■ Required action ■
Return, word for word, the lines of the listing below from the one with "The image size is (651, 526)." through the one with "Downvote EmelaJosa's comment", and no other lines.

■ Material supplied ■
_ _ _ _ _

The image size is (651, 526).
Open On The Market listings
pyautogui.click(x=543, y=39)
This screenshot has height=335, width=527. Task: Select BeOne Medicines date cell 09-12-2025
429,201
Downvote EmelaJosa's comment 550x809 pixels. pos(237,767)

_ _ _ _ _

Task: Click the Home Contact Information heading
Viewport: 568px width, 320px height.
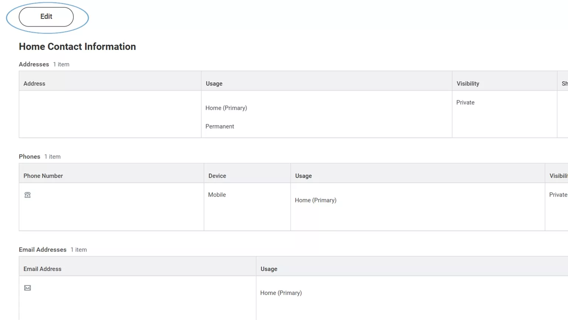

_ _ _ _ _

■ Written response ■
The image size is (651, 526).
Open On The Market listings
pyautogui.click(x=543, y=39)
This screenshot has height=335, width=527. Task: Select BeOne Medicines date cell 09-12-2025
429,201
Downvote EmelaJosa's comment 550x809 pixels. pos(237,767)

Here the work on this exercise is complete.